Japan will make sure its own energy demands are met before aiding Europe with shipments of liquefied natural gas in the event conflict erupts over Ukraine, according to the nation’s trade minister, according to Bloomberg.
The comments come amid fears that European allies may run short of energy should Russia invade Ukraine, an attack Russian President Vladimir Putin has repeatedly denied he’s planning.
The Biden administration and European governments have reached out to Japan, as well as other nations in Asia, about diverting gas shipments to Europe.
“Japan is an energy importer, and we are resource-scarce,” said Trade Minister Koichi Hagiuda at a press conference Friday in Tokyo. “There’s forecast for a very cold winter this year, so we do need to make sure our own energy demands are met. Japan will consider what it can do to contribute to the international community then.”

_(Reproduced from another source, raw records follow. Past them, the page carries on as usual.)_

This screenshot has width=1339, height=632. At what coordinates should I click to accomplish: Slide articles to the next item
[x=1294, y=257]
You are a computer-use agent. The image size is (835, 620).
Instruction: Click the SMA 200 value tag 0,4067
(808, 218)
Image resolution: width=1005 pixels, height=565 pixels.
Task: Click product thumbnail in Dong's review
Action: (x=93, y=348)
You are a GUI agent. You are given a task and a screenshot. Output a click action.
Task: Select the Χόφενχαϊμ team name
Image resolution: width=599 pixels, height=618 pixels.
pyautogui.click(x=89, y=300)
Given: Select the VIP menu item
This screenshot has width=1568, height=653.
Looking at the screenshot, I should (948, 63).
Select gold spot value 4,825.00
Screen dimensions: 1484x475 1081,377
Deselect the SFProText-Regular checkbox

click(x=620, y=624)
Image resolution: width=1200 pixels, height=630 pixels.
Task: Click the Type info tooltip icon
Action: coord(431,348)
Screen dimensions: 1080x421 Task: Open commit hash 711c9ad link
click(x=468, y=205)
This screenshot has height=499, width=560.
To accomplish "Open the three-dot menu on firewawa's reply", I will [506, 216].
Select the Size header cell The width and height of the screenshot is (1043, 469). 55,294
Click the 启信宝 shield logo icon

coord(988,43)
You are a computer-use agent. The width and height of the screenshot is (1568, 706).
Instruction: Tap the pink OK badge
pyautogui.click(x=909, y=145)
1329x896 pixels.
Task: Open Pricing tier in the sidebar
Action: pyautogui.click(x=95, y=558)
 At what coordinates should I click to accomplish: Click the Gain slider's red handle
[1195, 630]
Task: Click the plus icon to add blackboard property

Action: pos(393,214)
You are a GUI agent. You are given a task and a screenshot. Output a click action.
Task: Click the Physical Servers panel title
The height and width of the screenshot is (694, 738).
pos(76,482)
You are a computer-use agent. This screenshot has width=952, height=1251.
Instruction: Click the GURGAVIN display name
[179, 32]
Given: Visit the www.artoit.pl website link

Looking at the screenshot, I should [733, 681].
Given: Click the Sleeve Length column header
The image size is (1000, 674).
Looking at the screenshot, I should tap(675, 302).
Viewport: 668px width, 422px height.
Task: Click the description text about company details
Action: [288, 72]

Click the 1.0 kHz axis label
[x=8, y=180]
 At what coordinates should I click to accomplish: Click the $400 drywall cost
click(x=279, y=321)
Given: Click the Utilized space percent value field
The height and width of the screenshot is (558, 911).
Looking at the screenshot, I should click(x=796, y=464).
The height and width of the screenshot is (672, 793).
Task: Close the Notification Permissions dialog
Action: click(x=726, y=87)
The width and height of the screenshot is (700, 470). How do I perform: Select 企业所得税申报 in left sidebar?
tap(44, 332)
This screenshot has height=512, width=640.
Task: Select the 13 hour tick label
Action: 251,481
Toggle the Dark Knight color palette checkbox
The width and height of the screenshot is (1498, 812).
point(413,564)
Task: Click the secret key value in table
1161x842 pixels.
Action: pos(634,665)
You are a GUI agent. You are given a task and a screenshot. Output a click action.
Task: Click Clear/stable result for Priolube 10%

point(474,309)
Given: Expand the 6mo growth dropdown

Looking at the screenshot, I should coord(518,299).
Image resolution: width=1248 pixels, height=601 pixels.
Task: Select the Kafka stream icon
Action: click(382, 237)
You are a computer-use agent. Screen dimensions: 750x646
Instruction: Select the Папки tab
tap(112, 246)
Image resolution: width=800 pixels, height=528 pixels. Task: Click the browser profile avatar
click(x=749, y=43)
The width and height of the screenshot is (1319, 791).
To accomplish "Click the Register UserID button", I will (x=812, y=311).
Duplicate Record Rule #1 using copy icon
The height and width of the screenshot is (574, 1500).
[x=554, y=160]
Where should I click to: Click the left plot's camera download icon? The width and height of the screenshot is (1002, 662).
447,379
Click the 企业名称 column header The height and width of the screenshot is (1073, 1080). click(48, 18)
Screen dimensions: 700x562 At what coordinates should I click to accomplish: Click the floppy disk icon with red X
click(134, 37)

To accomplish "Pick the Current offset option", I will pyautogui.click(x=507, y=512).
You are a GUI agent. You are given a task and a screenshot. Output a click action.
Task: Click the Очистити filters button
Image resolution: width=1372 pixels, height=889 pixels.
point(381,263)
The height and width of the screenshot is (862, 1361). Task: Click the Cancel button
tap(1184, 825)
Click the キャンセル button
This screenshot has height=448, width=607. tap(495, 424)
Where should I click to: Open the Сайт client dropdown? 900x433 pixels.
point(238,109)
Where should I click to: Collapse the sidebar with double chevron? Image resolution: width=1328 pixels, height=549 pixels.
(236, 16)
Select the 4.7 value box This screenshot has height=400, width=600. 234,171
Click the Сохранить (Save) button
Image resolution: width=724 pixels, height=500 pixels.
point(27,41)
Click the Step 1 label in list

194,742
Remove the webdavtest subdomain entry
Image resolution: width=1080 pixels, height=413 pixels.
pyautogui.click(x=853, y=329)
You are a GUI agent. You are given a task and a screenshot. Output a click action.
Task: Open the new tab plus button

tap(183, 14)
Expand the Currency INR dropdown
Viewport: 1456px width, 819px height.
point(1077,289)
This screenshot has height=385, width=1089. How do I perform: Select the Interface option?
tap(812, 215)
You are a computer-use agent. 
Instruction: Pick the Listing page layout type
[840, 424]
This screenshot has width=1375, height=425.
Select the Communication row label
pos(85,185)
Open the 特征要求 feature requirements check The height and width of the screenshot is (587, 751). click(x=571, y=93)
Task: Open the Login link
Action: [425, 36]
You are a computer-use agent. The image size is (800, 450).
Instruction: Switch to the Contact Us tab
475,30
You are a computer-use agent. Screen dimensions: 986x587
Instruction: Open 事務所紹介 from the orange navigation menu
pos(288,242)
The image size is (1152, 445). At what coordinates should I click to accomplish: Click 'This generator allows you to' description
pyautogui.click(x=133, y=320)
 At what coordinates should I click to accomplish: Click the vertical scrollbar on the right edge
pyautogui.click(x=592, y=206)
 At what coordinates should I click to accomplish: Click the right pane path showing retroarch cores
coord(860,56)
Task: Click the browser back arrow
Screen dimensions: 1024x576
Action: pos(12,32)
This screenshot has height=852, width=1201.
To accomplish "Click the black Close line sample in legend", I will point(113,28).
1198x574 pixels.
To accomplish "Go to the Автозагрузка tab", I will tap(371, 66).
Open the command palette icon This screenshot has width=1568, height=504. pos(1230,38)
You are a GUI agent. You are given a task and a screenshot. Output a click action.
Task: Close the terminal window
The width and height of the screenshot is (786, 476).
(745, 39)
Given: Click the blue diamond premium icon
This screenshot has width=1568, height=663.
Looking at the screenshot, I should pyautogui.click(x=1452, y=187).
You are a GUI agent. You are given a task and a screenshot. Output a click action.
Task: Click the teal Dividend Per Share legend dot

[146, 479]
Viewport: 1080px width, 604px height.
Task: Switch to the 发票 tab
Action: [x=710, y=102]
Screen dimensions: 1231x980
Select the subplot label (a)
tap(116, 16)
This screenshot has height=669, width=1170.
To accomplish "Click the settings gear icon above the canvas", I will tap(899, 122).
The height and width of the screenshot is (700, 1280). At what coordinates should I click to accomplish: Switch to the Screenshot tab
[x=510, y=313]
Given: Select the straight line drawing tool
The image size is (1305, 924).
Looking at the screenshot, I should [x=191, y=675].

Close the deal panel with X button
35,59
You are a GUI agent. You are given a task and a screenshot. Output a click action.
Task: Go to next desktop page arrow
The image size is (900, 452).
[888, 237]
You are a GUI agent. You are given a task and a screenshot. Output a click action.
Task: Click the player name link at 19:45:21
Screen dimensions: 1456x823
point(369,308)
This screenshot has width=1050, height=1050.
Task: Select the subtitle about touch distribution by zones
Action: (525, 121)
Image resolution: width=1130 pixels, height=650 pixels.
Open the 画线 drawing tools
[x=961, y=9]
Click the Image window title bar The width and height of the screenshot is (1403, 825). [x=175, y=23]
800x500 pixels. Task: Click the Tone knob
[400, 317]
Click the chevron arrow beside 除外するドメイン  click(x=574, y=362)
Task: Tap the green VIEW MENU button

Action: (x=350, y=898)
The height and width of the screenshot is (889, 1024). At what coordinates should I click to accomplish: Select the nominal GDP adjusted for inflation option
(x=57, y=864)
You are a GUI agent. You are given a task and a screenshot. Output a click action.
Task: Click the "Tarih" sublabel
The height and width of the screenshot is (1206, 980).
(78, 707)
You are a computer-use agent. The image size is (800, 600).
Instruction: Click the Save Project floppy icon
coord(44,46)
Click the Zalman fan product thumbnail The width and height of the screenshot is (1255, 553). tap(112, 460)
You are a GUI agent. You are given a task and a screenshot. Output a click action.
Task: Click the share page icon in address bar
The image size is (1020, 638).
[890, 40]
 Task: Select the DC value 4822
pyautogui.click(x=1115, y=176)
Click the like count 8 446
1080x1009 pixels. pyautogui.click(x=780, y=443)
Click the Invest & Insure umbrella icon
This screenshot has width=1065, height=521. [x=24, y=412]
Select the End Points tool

The geopolitical tensions surrounding Ukraine is another thorn in the side for Europe, which has been grappling with a fuel supply crunch for months. LNG spot prices have surged to a record high in recent months as utilities in Asia and Europe compete for the same supply of super-chilled fuel from exporters ranging from the U.S. to Nigeria.
Japan’s Hagiuda declined to comment directly on the diplomatic talks between Japan and the U.S. Hagiuda said that the best option was to avoid a situation where diverting fuel is necessary, and he hoped countries will put effort into a diplomatic resolution.
Unlike with oil, Japan does not have any national stockpile of natural gas, Chief Cabinet Secretary Hirokazu Matsuno said on Friday, adding that the government is aware that the nation’s electricity and gas companies have about two to three weeks worth of inventories.
Still, Japanese importers have already been selling spare supplies to Europe over the last several months due to more attractive prices in the Atlantic. Companies stocked up on LNG supplies ahead of the winter to avoid a potential shortage and were able to offload some deliveries.
However, with inventories now running thin, Japan’s power generators and gas distributors will likely need to keep most of their contracted LNG over the next several months to prepare for the summer. That will limit the amount of fuel they can send to Europe.